What are the pros and cons of including jury-trial waivers? It is often advantageous to have employment disputes resolved by a judge, particularly in cases that hinge on issues of law and often technical interpretations of labor and employment statutes. Trial judges have often seen many more employment disputes before relative to juries and can draw helpfully on this experience. To be sure, bench trials are more susceptible to appeals than either jury trials or arbitration. That can, however, be a benefit in those instances when the trial judge makes a legally unsupportable decision.
Moreover, even in cases where liability is established, judges tend to be moderating influences on damage awards. By contrast, juries may be more prone to awarding plaintiffs bigger damages awards based on personal sympathies. (As one recent highly-publicized example, a Georgia jury awarded a plaintiff $1 billion in damages – and left the jury box without the judge’s permission to hug her individually – against the security company who employed the man who victimized her.)

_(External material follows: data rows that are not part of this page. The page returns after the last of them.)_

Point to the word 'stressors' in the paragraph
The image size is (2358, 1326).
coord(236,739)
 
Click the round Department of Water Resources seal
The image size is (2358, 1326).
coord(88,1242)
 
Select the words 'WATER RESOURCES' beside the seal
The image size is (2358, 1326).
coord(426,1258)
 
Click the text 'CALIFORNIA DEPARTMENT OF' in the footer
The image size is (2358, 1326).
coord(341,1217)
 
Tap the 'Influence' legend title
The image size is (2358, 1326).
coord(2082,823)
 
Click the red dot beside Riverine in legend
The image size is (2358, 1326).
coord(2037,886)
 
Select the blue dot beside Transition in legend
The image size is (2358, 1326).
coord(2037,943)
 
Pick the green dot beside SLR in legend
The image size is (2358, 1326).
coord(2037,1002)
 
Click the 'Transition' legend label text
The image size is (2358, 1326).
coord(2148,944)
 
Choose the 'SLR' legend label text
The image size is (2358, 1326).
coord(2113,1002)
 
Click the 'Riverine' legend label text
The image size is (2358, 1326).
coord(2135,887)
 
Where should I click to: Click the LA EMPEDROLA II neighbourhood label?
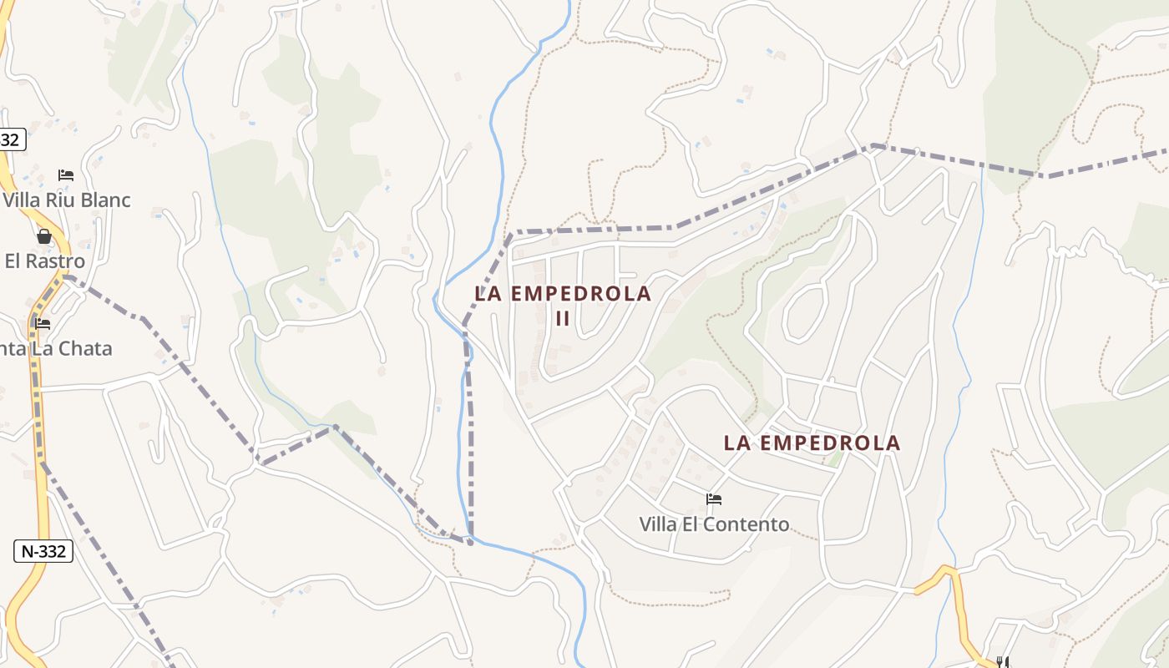point(562,305)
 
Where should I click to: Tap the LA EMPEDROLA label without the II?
point(812,443)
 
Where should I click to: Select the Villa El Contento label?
point(714,524)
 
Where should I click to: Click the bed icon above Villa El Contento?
point(713,499)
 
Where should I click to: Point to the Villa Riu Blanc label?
point(67,200)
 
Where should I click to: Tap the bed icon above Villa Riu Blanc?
point(66,175)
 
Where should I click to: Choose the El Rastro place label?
point(45,261)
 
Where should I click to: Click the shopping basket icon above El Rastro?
point(44,237)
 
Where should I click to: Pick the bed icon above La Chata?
point(43,323)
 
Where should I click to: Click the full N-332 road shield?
point(43,551)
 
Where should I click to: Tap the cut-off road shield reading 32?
point(11,139)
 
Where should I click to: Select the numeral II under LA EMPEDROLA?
point(562,319)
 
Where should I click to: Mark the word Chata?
point(87,348)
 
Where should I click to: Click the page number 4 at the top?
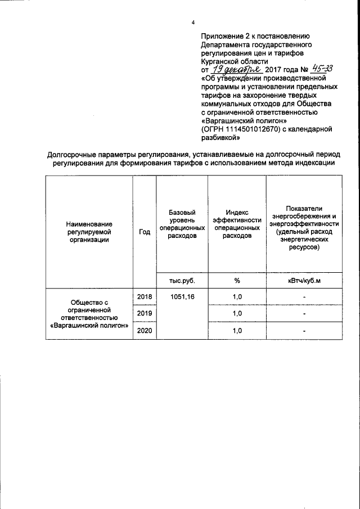[x=192, y=22]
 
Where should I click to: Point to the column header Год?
[x=145, y=232]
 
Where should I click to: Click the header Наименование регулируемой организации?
[x=88, y=232]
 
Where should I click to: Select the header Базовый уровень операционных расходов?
[x=182, y=224]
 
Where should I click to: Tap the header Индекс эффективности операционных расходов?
[x=237, y=224]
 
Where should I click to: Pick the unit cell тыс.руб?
[x=182, y=280]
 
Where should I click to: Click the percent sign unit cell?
[x=237, y=280]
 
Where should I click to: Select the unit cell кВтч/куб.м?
[x=304, y=280]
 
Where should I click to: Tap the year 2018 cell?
[x=145, y=296]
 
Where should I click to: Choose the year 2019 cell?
[x=145, y=313]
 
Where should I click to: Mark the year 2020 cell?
[x=145, y=331]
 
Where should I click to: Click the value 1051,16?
[x=182, y=296]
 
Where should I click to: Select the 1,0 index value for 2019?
[x=237, y=313]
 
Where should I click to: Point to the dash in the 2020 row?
[x=304, y=331]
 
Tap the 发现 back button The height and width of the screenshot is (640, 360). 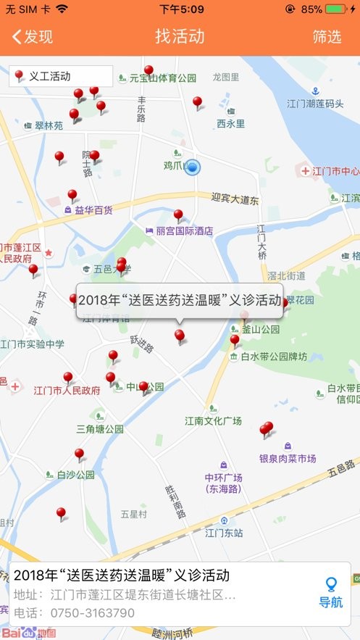point(33,37)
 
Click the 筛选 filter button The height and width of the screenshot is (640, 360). point(327,37)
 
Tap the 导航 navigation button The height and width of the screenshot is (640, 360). point(331,594)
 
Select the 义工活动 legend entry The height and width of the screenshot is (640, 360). point(61,76)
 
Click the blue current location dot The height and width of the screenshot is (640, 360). point(192,167)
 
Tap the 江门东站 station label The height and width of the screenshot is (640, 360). point(224,533)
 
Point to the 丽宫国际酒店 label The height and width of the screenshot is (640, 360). point(184,231)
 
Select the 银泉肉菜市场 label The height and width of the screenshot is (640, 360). point(288,458)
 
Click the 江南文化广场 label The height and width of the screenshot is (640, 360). point(212,420)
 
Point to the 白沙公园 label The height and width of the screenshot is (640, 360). point(75,475)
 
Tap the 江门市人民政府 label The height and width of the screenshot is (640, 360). point(67,390)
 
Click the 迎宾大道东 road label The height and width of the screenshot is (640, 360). point(235,198)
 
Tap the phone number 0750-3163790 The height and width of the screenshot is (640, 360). point(85,613)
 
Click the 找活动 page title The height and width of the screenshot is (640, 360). point(180,37)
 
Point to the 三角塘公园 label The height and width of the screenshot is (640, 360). point(100,428)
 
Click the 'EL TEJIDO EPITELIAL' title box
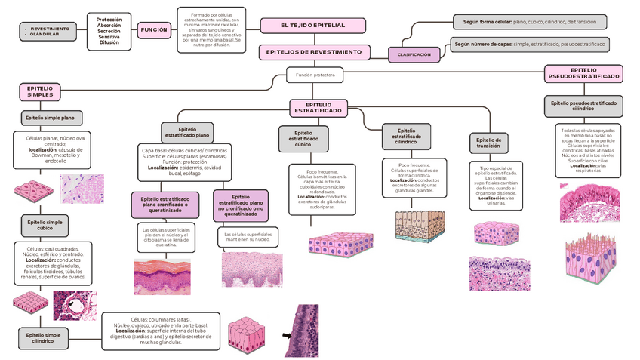tap(312, 26)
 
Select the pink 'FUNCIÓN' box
tap(154, 30)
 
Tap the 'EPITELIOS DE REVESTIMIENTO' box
tap(314, 52)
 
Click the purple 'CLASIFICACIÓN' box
tap(414, 55)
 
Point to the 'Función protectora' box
tap(315, 75)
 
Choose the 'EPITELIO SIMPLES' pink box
tap(40, 92)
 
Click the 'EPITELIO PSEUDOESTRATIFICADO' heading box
tap(583, 73)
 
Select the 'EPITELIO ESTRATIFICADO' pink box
tap(318, 107)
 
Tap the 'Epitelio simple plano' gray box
tap(50, 118)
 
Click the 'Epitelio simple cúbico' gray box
tap(45, 225)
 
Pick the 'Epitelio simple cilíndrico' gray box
tap(43, 338)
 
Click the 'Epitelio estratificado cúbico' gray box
tap(303, 140)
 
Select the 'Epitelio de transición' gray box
tap(488, 143)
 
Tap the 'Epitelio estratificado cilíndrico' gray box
tap(407, 136)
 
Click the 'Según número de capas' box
tap(529, 45)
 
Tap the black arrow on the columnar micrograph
tap(288, 335)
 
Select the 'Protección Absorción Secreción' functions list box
tap(109, 30)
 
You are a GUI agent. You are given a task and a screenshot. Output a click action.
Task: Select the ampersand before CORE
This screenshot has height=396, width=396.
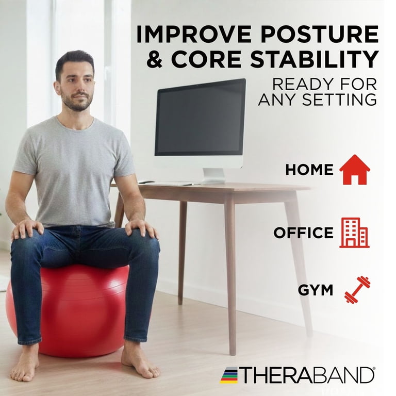click(155, 59)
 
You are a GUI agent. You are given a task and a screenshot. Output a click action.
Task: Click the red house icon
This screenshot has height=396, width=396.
click(355, 170)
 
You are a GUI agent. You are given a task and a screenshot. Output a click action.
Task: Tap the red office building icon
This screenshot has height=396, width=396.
click(354, 233)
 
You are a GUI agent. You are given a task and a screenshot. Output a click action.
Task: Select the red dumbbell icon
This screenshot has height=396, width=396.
click(357, 290)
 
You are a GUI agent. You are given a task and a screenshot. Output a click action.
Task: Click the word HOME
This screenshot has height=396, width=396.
click(309, 170)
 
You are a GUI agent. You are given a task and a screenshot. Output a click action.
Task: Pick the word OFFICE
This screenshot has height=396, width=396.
click(303, 233)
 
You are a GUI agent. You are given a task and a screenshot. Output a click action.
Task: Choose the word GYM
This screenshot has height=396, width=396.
click(316, 290)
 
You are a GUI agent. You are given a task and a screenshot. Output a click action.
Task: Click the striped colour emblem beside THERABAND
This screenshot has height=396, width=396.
click(229, 375)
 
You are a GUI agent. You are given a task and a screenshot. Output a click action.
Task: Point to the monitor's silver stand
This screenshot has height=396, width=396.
click(213, 175)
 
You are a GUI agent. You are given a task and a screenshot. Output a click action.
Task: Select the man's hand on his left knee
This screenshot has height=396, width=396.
click(141, 228)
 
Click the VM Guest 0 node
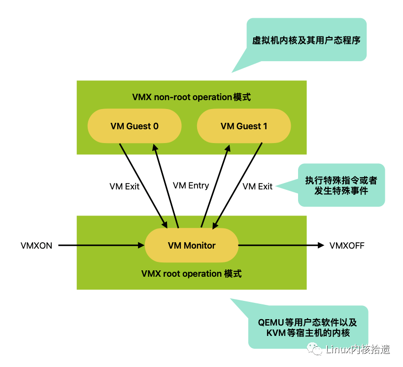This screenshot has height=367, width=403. (x=134, y=126)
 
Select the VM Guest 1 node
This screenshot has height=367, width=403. (x=244, y=126)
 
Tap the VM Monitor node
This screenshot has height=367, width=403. (x=192, y=245)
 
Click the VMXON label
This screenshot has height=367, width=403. (x=36, y=246)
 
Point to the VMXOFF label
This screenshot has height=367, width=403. (x=347, y=246)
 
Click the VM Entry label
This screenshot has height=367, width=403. (x=191, y=185)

Bottom line: Each employer should embrace the freedom that exists to include class-waiver arbitration clauses. That freedom includes the ability of employers to choose not to include such waivers, as well as to choose alternatives such as jury-trial waiver clauses.
[UPDATED 5-29-18] In response to a reader question, Maryland’s recently passed Disclosing Sexual Harassment in the Workplace Act of 2018 — which is set to take effect on October 1, 2018 — would invalidate employment agreement provisions that waive “any substantive or procedural right or remedy” in future sexual harassment claims, “[e]xcept as prohibited by federal law.” Employers who attempt to enforce such provisions may be found liable for attorney’s fees and costs.
Employers who choose to include jury trial waiver clauses in their agreements, therefore, may well wish to provide language that the waiver is effective “except as prohibited by law.” Employers may also wish to include severability clauses stating that the remainder of an agreement should remain in effect even if one or more clauses is found unenforceable.